'''

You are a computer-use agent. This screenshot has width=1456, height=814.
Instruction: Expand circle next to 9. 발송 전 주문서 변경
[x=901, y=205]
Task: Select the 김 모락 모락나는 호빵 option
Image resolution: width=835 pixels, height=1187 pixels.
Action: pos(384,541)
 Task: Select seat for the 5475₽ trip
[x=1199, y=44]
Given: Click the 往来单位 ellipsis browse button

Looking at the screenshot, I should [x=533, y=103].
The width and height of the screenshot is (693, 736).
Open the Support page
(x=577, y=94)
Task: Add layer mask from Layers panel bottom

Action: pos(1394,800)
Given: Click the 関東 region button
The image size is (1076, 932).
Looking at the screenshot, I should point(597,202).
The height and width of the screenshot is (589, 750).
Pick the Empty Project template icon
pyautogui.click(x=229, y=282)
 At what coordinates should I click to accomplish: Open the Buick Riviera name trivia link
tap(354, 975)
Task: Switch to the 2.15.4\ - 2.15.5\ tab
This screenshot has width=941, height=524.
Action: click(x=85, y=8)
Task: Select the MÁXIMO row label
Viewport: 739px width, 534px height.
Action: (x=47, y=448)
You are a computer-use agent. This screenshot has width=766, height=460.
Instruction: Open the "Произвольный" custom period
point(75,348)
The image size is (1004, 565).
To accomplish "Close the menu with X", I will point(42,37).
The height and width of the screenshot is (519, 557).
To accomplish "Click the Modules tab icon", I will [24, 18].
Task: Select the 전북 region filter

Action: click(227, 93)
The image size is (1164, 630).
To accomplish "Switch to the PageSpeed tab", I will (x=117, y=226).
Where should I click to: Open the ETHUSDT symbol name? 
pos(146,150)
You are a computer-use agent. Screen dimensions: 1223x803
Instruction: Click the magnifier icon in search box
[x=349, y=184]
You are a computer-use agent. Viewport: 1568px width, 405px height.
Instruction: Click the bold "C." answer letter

'''

*What the task asks*: "agent" is the string to look for; please copy every line of the records above where it appears.

*Written solution*:
You are a computer-use agent. This screenshot has width=1456, height=814.
You are a computer-use agent. This screenshot has width=766, height=460.
You are a computer-use agent. Screen dimensions: 1223x803
You are a computer-use agent. Viewport: 1568px width, 405px height.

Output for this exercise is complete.